The Sync Services for ADO.NET provider is intended for use in offline applications, where data from the central database is cached locally. The application works against the cached data, and the changes are uploaded in a batch. In addition, the provider can also be used for collaborative applications, where each application will work against its local dataset, which will be synchronized periodically in a peer-to-peer manner with the other participants. Locally, the datasets can be stored either by using the SQL Server Compact database or any other database server supporting ADO.NET. Sync Services for ADO.NET allows incremental change tracking, which allows only the changes to be replicated rather than replicating the entire copy.

===Sync Services for File Systems===
The Sync Services for File Systems provider is used to synchronize two file system locations, which can either be local folders or network shares. In addition to mirroring new files, changes to existing files are also synchronized. Changes to files are detected by using timestamps, or optionally, by hashing the file contents. Conflicting changes to the same file are detected and can be set to be automatically resolved. For conflicting updates to a same file, the newer edit will be kept. If a file is deleted in one replica but updated in another, the update will take precedence over the delete. If two files with different content are created with the same name across two replicas, during the sync operation, the one created later will be persisted. If a rename operation caused the files to get the same name, both are retained by renaming one of them. Any deletes can be configured to move the file to the Recycle Bin, so that it can be recovered if necessary. The Sync Services for File Systems provider also provides a preview mode which enumerates the actions that will be taken for a sync operation, without actually performing the operations, with a view to letting the users review the changes that will be made. The synchronization is performed in a peer-to-peer manner. Neither Sync Framework or the Sync Services for File Systems provider perform any authentication before accessing the files; so any authentication is the job of the application using the Sync Framework API. The files are transferred without encryption. To use encryption in transit, custom providers that uses an encrypted TCP connection needs to be used. The Sync Services for File Systems provider also supports static filters to exclude files based on wildcards or attributes. In the first CTP release, however, the Sync Services for File Systems provider does not sync either NTFS security descriptors or Alternate Data Streams.

===Sync Services for FeedSync===
The Sync Services for FeedSync provider can be used to help synchronize replicas by creating a FeedSync enabled feed, either in RSS or ATOM formats, which can then be subscribed to by interested parties. The provider can also be used to extract items from a FeedSync feed and merge the changes back to the data store. Sync Services for FeedSync uses another provider to connect to the data store.

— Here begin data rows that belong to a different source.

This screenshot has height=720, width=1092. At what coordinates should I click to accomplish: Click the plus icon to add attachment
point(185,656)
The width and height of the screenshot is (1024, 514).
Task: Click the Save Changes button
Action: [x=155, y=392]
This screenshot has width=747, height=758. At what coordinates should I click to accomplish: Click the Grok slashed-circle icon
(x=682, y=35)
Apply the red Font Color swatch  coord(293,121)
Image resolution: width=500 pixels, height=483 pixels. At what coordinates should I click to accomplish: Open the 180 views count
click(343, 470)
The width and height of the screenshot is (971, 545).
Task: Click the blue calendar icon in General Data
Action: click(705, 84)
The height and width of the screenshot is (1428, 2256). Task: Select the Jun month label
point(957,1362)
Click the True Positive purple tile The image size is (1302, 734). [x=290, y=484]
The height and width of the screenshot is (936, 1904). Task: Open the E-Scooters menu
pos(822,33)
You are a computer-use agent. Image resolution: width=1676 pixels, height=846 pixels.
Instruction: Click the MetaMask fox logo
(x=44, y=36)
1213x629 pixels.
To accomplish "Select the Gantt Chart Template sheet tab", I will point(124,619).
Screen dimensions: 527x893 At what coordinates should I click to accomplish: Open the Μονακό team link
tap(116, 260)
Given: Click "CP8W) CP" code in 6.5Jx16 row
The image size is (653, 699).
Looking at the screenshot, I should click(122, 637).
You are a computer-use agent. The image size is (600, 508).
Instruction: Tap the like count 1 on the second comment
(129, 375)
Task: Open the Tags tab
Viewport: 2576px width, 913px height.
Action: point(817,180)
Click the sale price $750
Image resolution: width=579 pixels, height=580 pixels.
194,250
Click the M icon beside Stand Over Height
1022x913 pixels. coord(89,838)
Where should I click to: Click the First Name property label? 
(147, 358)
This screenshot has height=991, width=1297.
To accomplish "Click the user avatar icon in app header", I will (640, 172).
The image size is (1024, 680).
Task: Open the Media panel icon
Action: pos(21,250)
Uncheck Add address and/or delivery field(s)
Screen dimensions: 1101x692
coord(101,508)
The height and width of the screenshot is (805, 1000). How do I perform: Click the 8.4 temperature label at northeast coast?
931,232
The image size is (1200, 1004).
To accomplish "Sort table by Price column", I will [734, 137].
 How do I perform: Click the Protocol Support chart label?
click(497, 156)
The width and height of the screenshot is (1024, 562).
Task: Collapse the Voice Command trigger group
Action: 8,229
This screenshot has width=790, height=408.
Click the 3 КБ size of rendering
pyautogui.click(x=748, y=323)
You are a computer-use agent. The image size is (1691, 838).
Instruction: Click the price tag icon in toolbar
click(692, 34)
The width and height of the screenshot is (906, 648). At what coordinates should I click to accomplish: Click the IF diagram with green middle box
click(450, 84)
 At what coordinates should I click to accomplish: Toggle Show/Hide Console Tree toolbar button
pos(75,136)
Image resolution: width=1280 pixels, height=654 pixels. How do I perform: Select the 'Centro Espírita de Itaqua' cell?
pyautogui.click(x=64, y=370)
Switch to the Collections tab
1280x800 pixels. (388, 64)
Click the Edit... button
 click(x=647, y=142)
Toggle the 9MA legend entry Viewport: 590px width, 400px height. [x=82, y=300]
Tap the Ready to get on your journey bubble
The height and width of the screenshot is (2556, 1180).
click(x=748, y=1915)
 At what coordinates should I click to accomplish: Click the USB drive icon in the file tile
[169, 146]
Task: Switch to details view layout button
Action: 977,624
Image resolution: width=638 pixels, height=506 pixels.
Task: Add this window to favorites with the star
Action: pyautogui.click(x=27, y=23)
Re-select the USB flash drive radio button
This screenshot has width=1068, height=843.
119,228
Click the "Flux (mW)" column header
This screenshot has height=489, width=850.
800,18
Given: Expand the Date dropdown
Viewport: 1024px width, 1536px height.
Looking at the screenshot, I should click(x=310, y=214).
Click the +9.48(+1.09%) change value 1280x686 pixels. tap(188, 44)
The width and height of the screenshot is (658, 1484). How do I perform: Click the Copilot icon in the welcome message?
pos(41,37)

Sync Services for FeedSync provides services that can be used to help synchronize the data of a replica with RSS and Atom feeds. (A replica is a particular repository of information to be synchronized.) By using the FeedSync producer service, a synchronization application can work with a synchronization provider to create a list of items from a replica and put them in an RSS or Atom XML stream. These items can then be published to interested subscribers. Similarly, the FeedSync consumer service helps a synchronization application take an input RSS or Atom XML stream, extract items from it, and then use a synchronization provider to apply only the appropriate changes to a replica. Because Sync Framework underlies the exchange of feed items, two feeds can be cross-subscribed and easily synchronized with one another as peers in a synchronization community. (A synchronization community is a set of replicas that keep their data synchronized with each other.)

===Licensing===
Microsoft Sync Framework is free on Windows and Windows Mobile devices. Support for other platforms is available through commercial licensing and porting kits.